The parties to the agreement will set up a joint resource mobilisation committee to work together with the Ministry of Finance and Economic Development to raise funds for payment of the global compensation figure.

The agreement was signed by Finance minister Mthuli Ncube (representing Zimbabwe), Commercial Farmers Union of Zimbabwe (CFU) representative John Pascoe, South African Commercial Farmers Alliance (SAFCA) representative Cedric Robert Wilde and Anthony Nield Purkis representing Valuation Consortium (Private) Limited (Valcon).

The CFU represents the interests of commercial farmers operating in Zimbabwe, SACFA the interests of commercial farmers in Matabeleland and Valcon the interests of all commercial farmers registered with them, some of whom are not members of either the CFU or the SACFA.

The land dispute has haunted the government.
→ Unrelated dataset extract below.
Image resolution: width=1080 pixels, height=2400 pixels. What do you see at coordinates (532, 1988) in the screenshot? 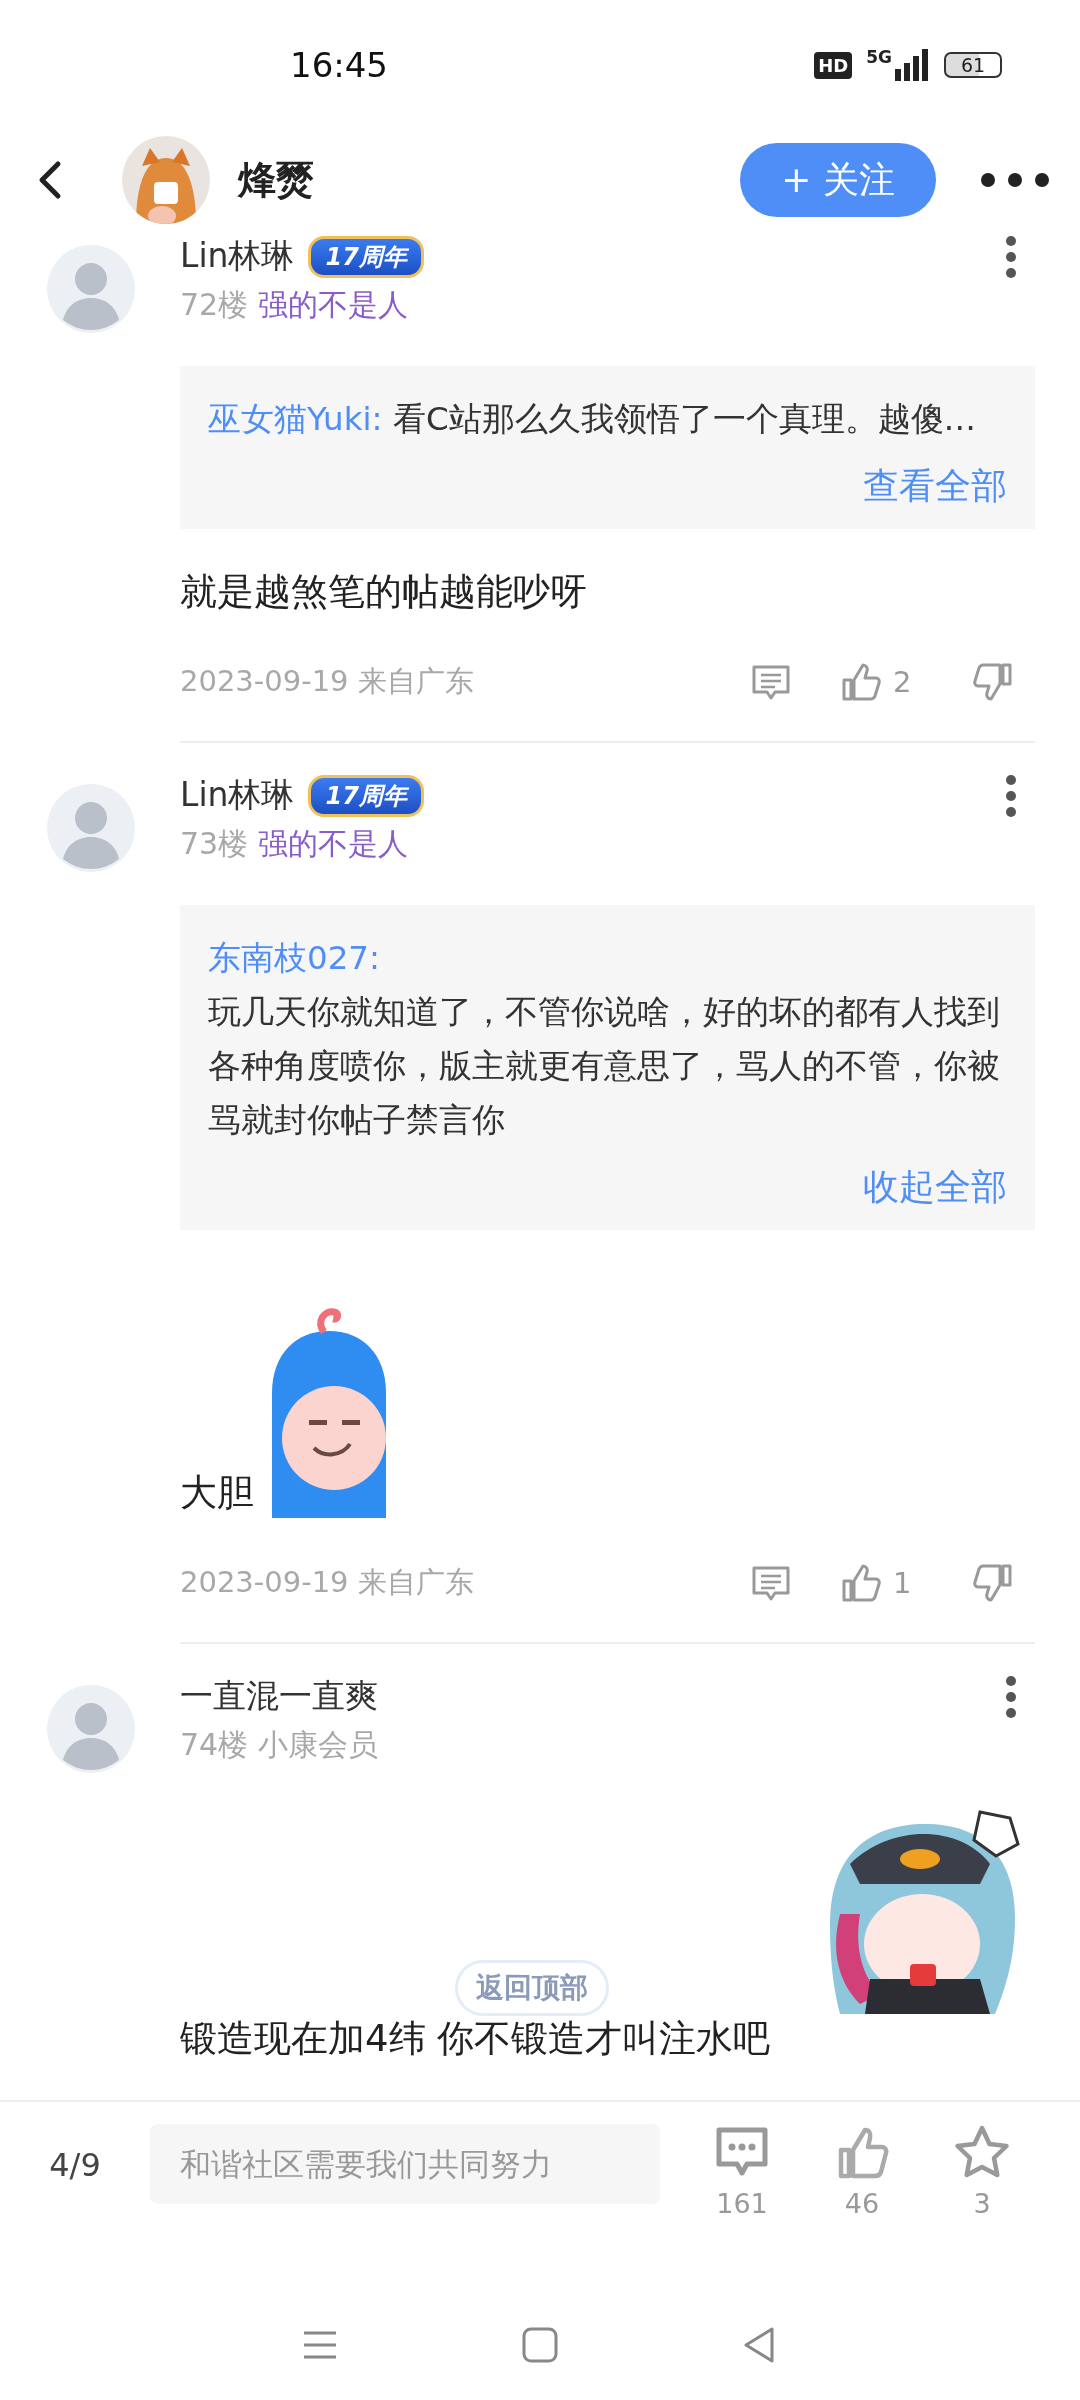
I see `back-to-top-tooltip: 返回顶部` at bounding box center [532, 1988].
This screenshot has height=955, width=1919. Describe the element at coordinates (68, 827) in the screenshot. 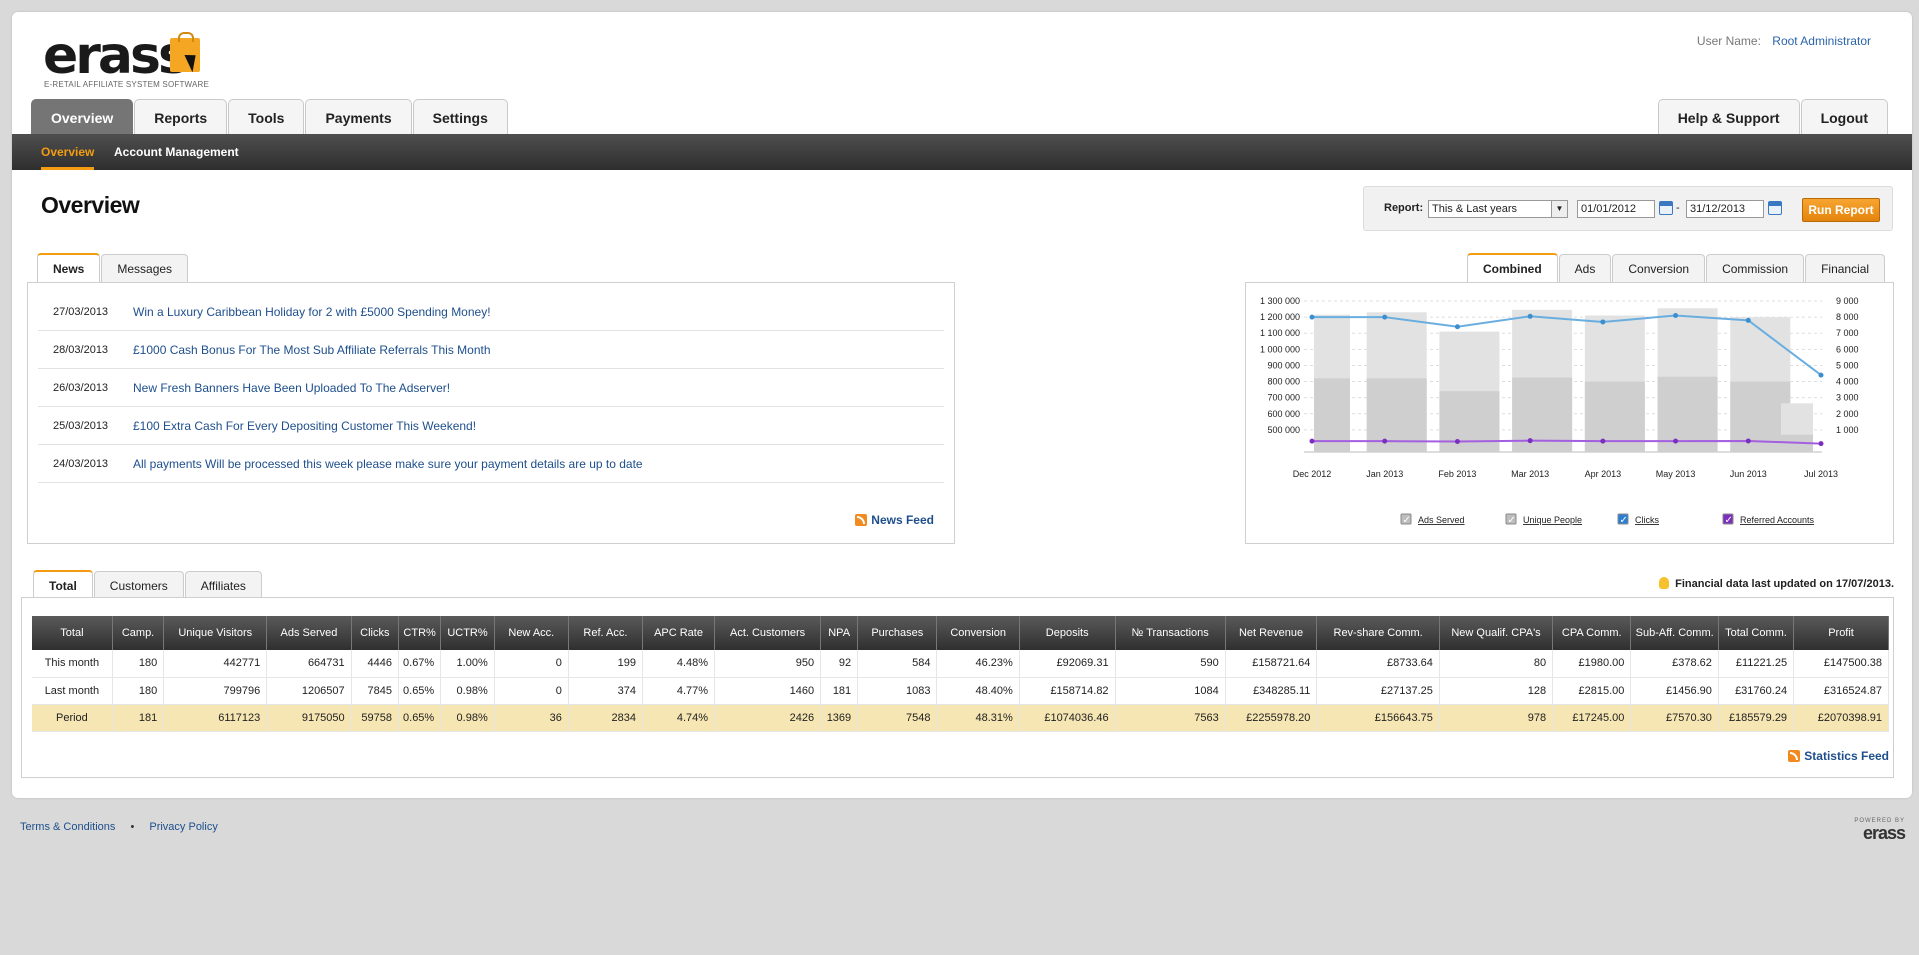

In 2018, a World Bank-affiliated international appeals court – the International Centre for Settlement of Investment Disputes (ICSID) -dismissed Zimbabwe’s application to annul an award granted to a former commercial white farmer.

The ICSID had in July 2015 awarded the Bernhard von Pezold family the return of their property in Manicaland Province plus their full legal costs and interest, or alternatively, the Zimbabwean government should pay the family US$195m in damages. In October 2015, Zimbabwe sought the annulment of the award but lost.

The compensation agreement could bring closure to the emotive issue which speaks to property rights. Resettled farmers have struggled to access financing from banks who continue to shun 99-year leases as not bankable, thereby affecting production on the farms.